Designating a defendant by a fictitious name is proper only if plaintiff alleges in the complaint that he or she is “ignorant of the name of a defendant.” [CCP § 474] Plaintiff’s requisite “ignorance” of defendant’s name has been expansively interpreted to mean either:
—plaintiff was unaware of defendant’s identity;
—plaintiff was unaware of defendant’s culpability (facts giving rise to a cause of action against the defendant); or
—the law did not give plaintiff a right of action until after commencement of the action. See Marasco v. Wadsworth (1978) 21 C3d 82, 88; Snoke v. Bolen (1991) 235 CA3d 1427, 1431.

“(T)he relevant inquiry when the plaintiff seeks to substitute a real defendant for one sued fictitiously is what facts the plaintiff actually knew at the time the original complaint was filed.” General Motors Corp. v. Sup.Ct. (Jeffrey) (1996) 48 CA4th 580, 588. If the actual knowledge test (above) is satisfied, it is irrelevant that plaintiff was negligent or failed to exercise reasonable diligence in not having discovered defendant’s identity or liability earlier: “(A) plaintiff will not be refused the right to use a Doe pleading even where the plaintiff’s lack of actual knowledge is attributable to plaintiff’s own negligence.” CCP § 474 allows delay in naming particular persons as defendants where plaintiff lacks knowledge of sufficient facts to cause a reasonable person to believe liability is probable: “The distinction between a suspicion that some cause could exist and a factual basis to believe a cause exists is critical in the operation of § 474.” General Motors Corp. v. Sup.Ct. (Jeffrey) (1996) 48 CA4th 580, 595, Grinnell Fire Protection System Co. v. American Sav. & Loan Ass’n (1986) 183 CA3d 352, 359.

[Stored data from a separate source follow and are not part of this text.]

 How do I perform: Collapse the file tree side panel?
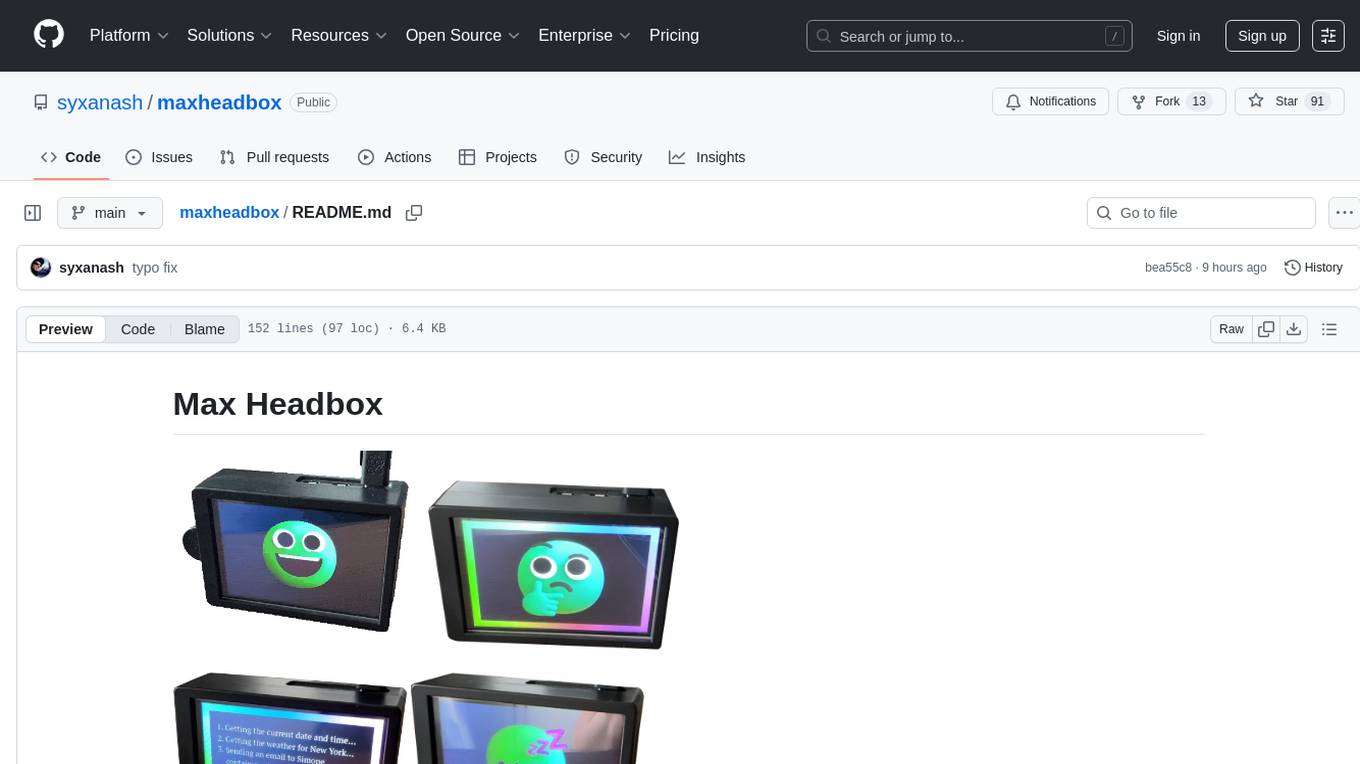pyautogui.click(x=33, y=213)

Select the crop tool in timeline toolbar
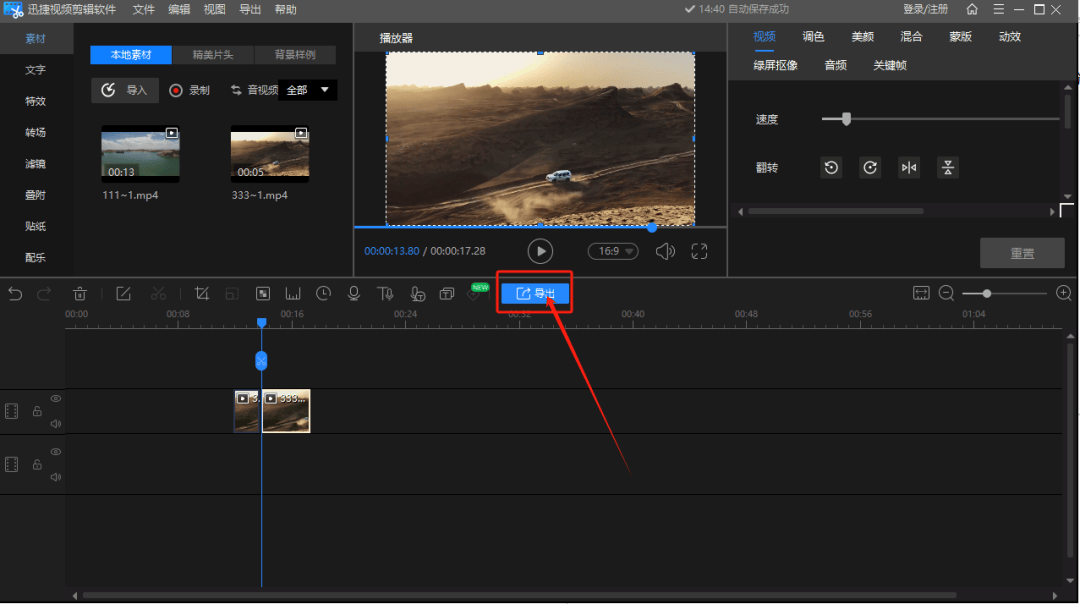[x=202, y=294]
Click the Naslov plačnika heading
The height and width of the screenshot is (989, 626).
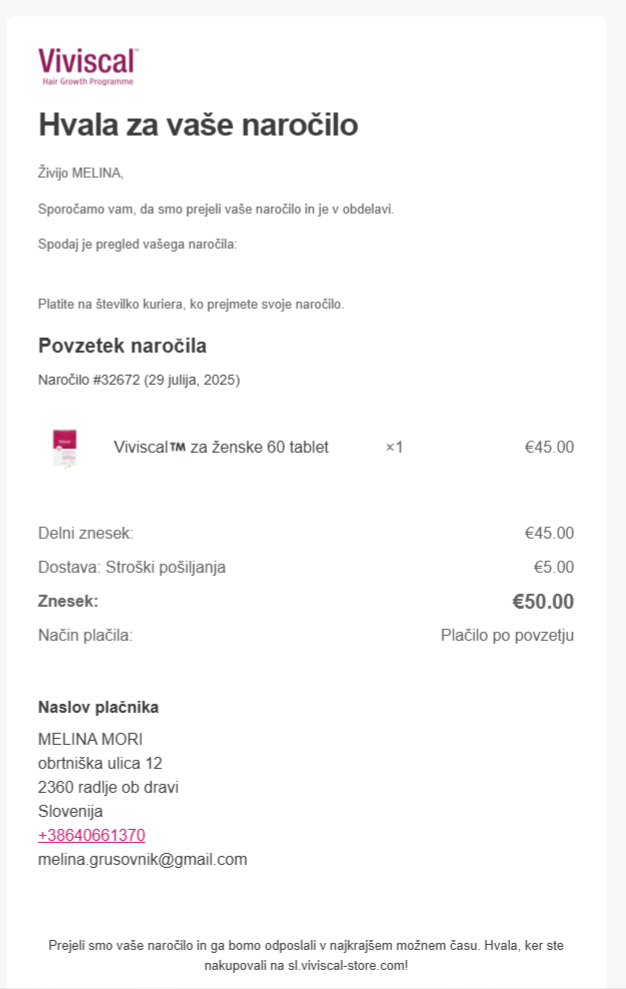click(x=98, y=707)
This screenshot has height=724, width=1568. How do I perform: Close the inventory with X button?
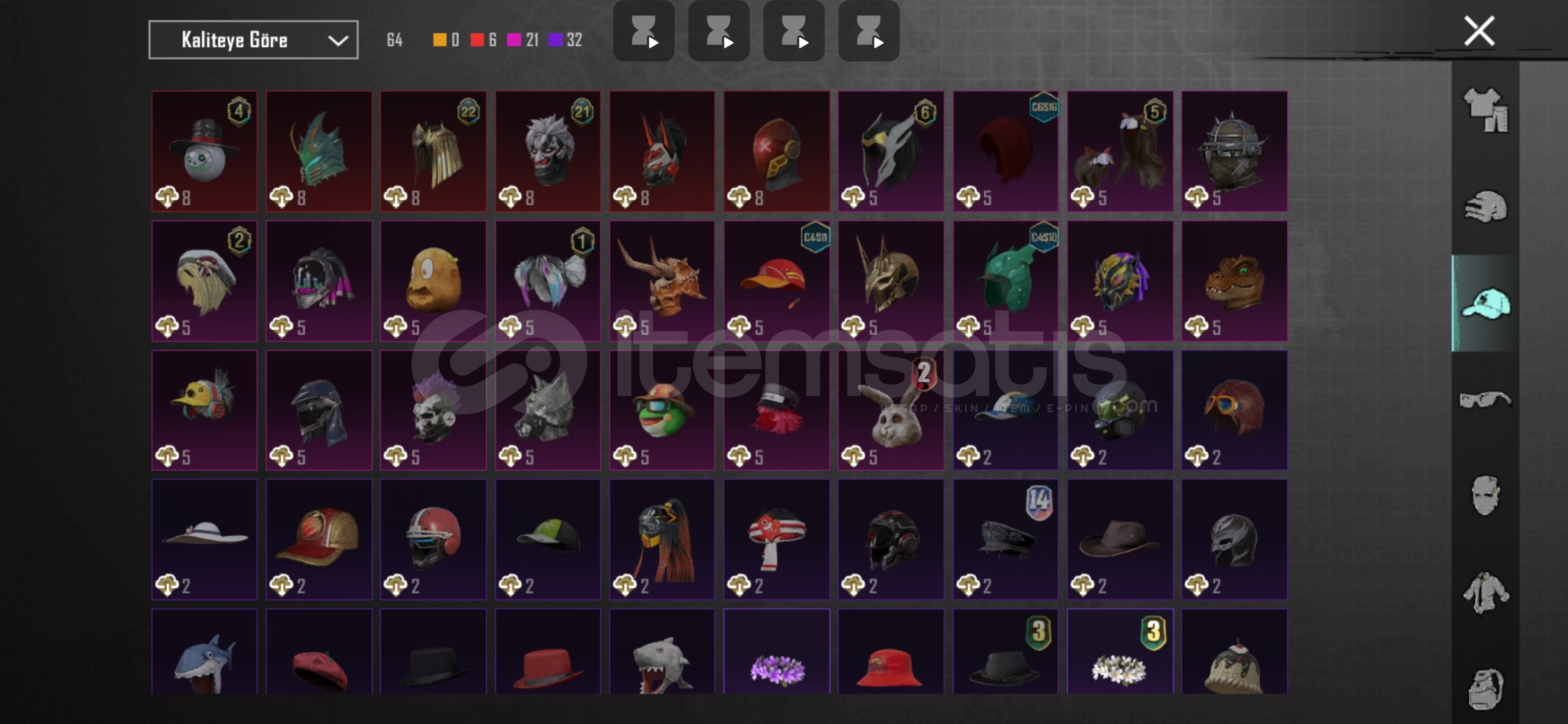(1479, 31)
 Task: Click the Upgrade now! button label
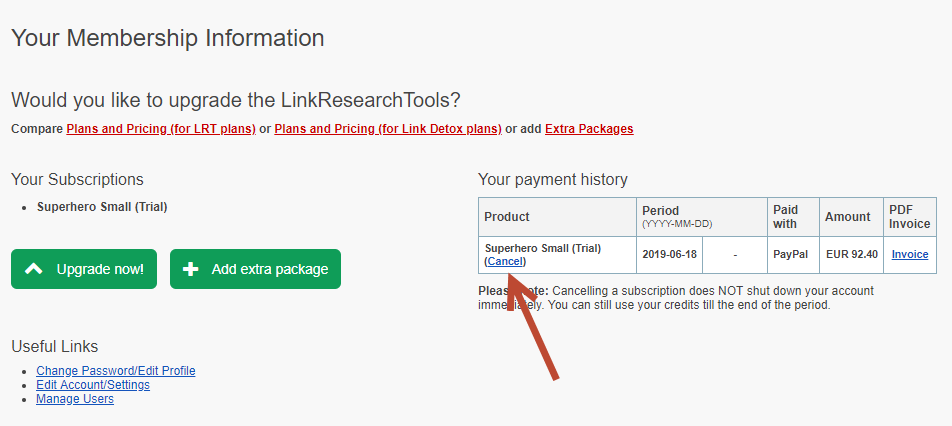pyautogui.click(x=100, y=269)
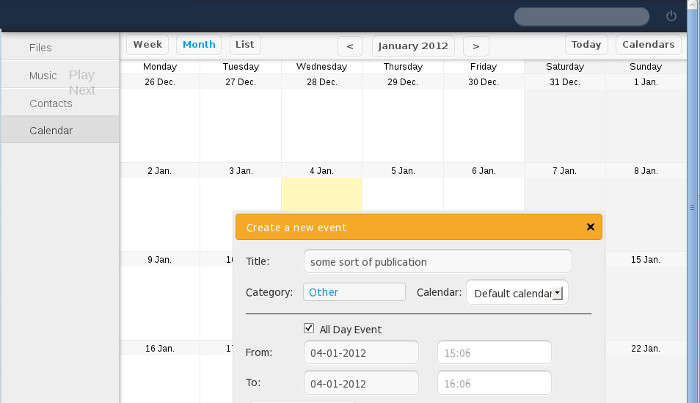Uncheck the All Day Event checkbox
The width and height of the screenshot is (700, 403).
click(310, 329)
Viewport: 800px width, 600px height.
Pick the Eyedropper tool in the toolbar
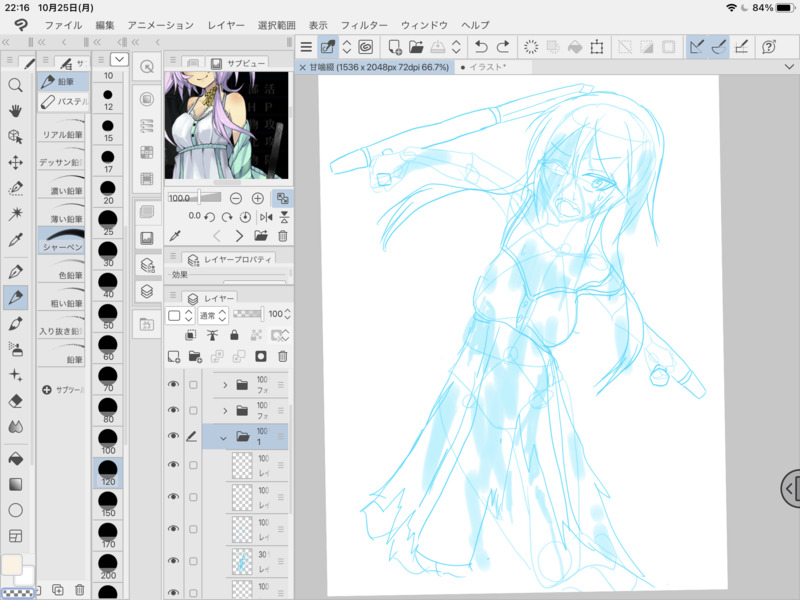15,240
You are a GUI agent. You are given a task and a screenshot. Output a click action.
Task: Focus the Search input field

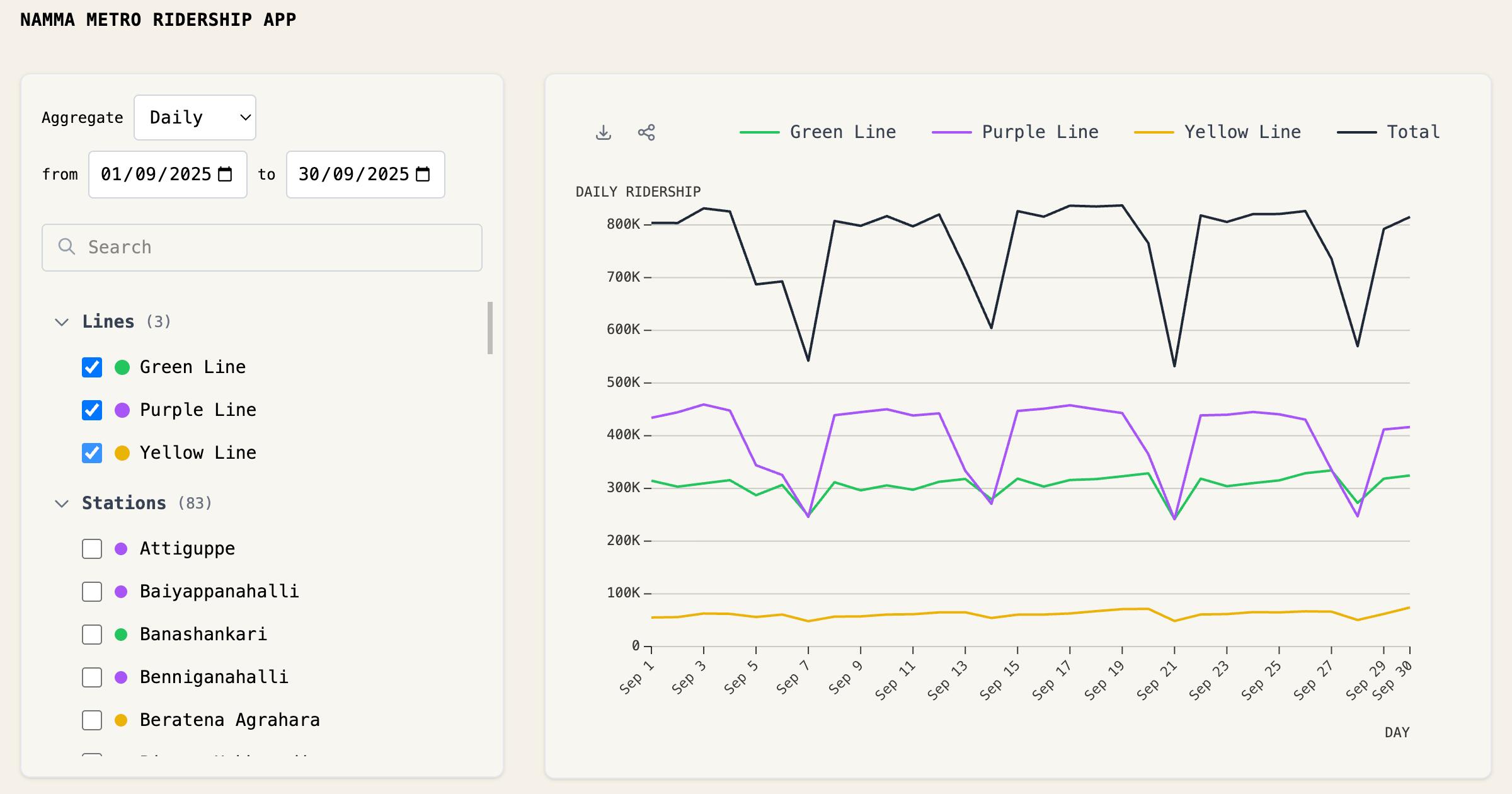point(262,248)
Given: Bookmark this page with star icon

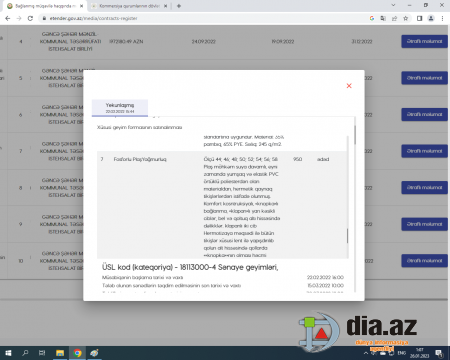Looking at the screenshot, I should pos(406,18).
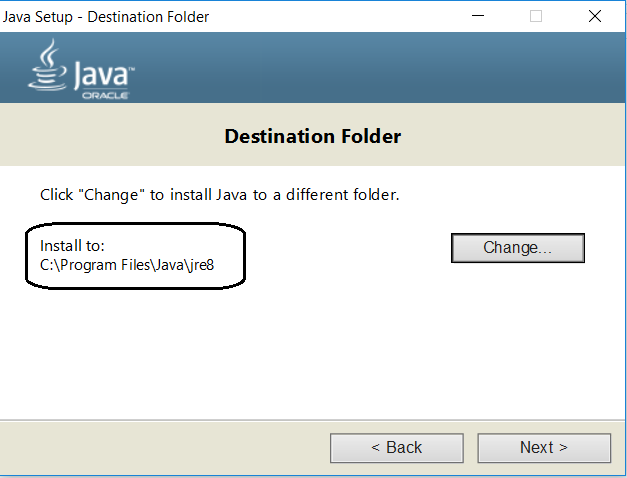Click the empty white content area
This screenshot has height=478, width=627.
click(x=320, y=350)
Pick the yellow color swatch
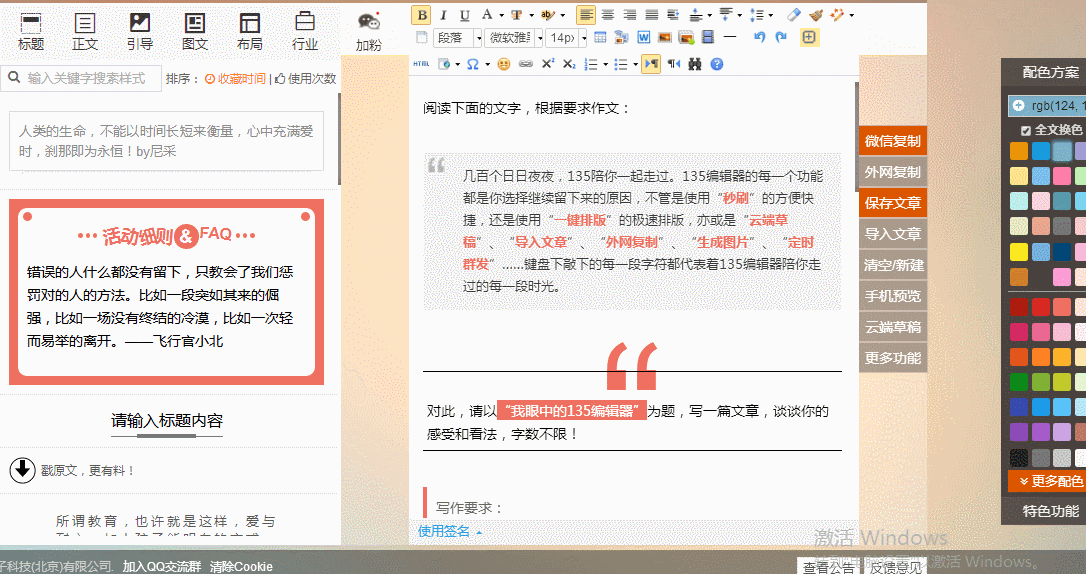This screenshot has height=574, width=1086. (1019, 252)
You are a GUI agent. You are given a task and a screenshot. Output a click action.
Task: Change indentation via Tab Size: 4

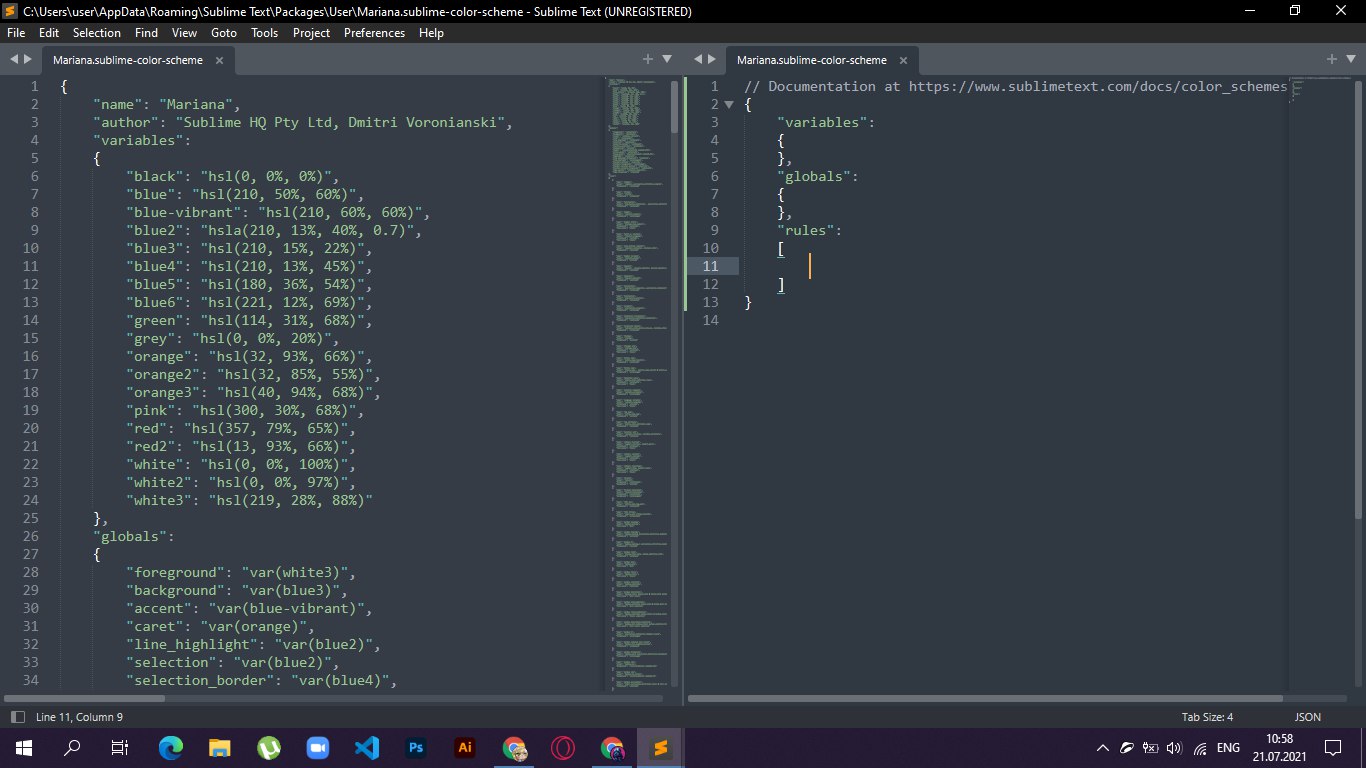click(x=1207, y=717)
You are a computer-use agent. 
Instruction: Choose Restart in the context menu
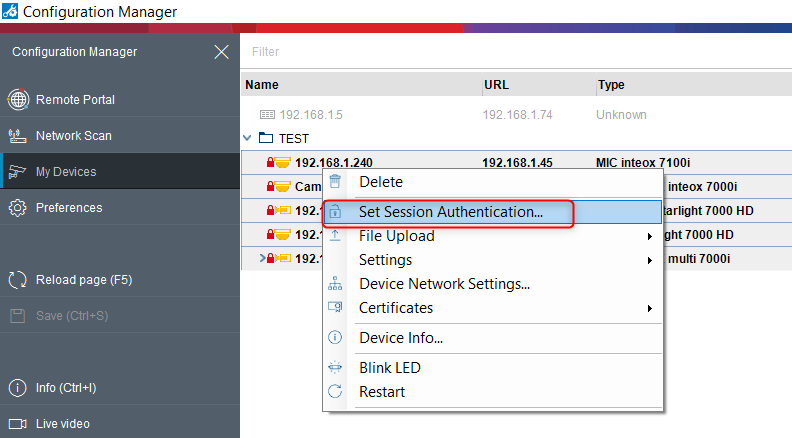click(x=382, y=392)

Defendants provide testimony from Plaintiff’s deposition, taken on 2/14/14 (Plaintiff amended her complaint on 6/12/14), wherein Plaintiff testified that she wasn’t sure who owned the dog, but thought it may have been owned by “Mrs. Deutsch’s mother.” She stated she didn’t know who owned the dog, but knew it lived at the Deutschs’ house. She stated she had seen the dog with Mrs. Deutsch’s mother in the yard.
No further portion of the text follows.